What is expected
Pictures are to be left out. Return exactly the lines below from the one with "The width and height of the screenshot is (686, 397)." up to and including the one with "The height and width of the screenshot is (330, 736).".

Source material
-- Opening Marker --

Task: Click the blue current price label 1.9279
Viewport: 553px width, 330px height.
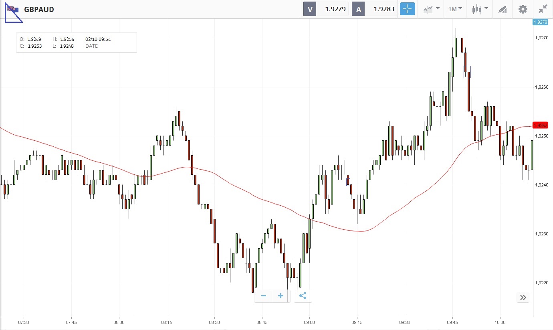Action: click(x=540, y=22)

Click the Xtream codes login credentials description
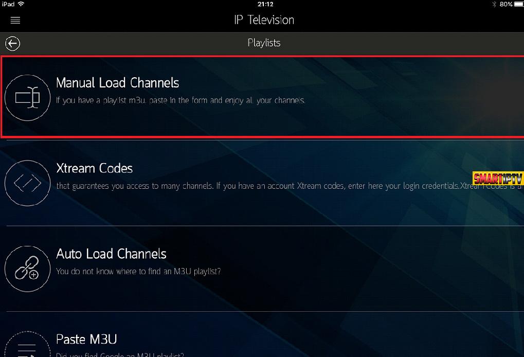(x=290, y=186)
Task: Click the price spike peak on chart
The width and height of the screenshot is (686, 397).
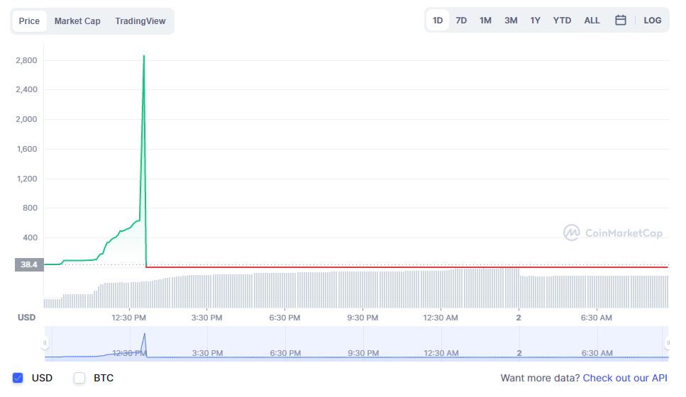Action: click(144, 56)
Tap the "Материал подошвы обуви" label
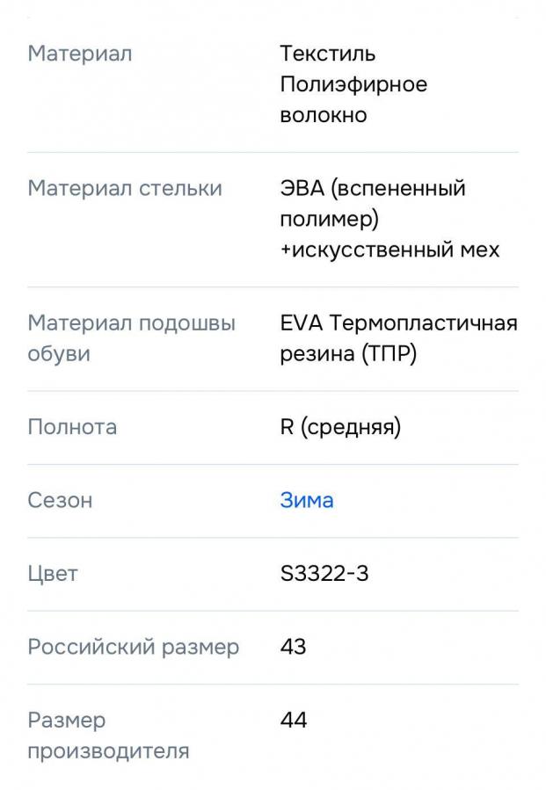The width and height of the screenshot is (546, 790). [131, 338]
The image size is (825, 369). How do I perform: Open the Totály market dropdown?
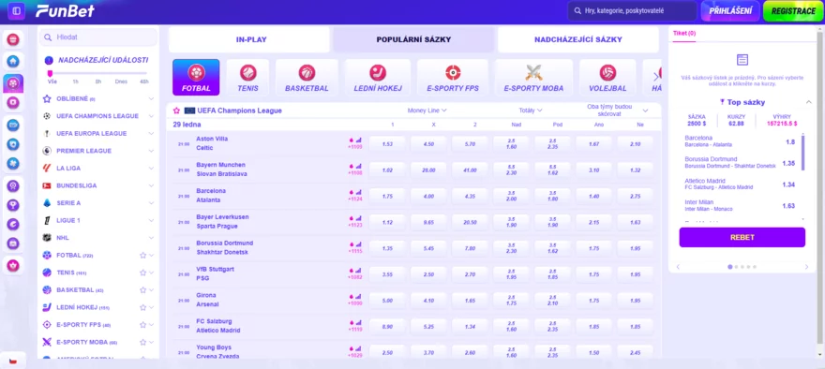(x=531, y=111)
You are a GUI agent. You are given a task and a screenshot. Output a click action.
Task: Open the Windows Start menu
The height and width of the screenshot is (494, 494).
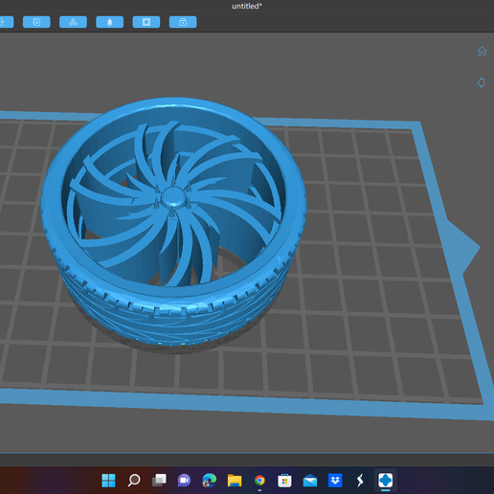point(108,481)
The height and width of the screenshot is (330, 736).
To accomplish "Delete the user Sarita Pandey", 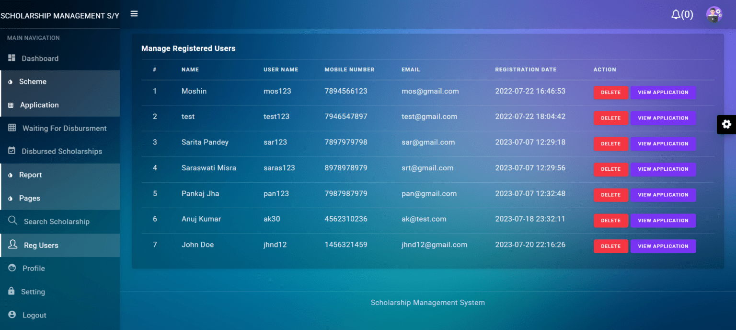I will pos(611,143).
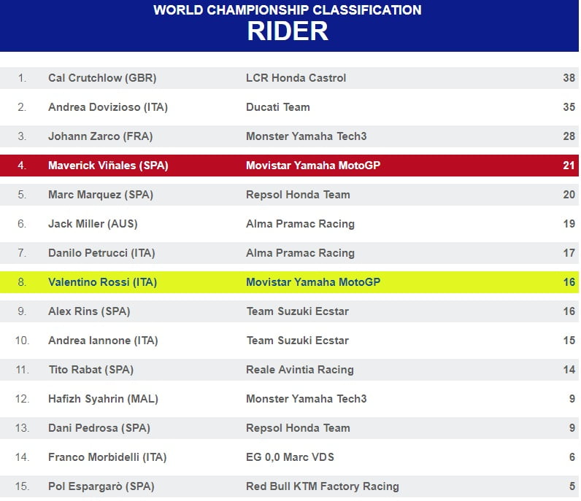Open Cal Crutchlow's rider link
This screenshot has width=581, height=501.
pos(102,78)
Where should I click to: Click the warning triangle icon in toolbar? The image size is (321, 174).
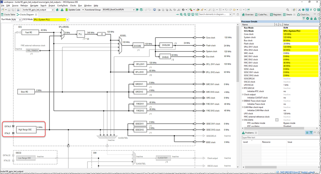pos(62,10)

-- Closing Marker --

Answer to this problem
The width and height of the screenshot is (686, 397).
Action: click(144, 56)
Tap the "Материал подошвы обуви" label
The width and height of the screenshot is (546, 790). [131, 338]
The image size is (825, 369). How do I perform: Open the Totály market dropdown?
(x=531, y=111)
You are a GUI agent. You are given a task and a screenshot. Output a click action.
Task: Open the Windows Start menu
The height and width of the screenshot is (494, 494).
point(108,481)
The height and width of the screenshot is (330, 736).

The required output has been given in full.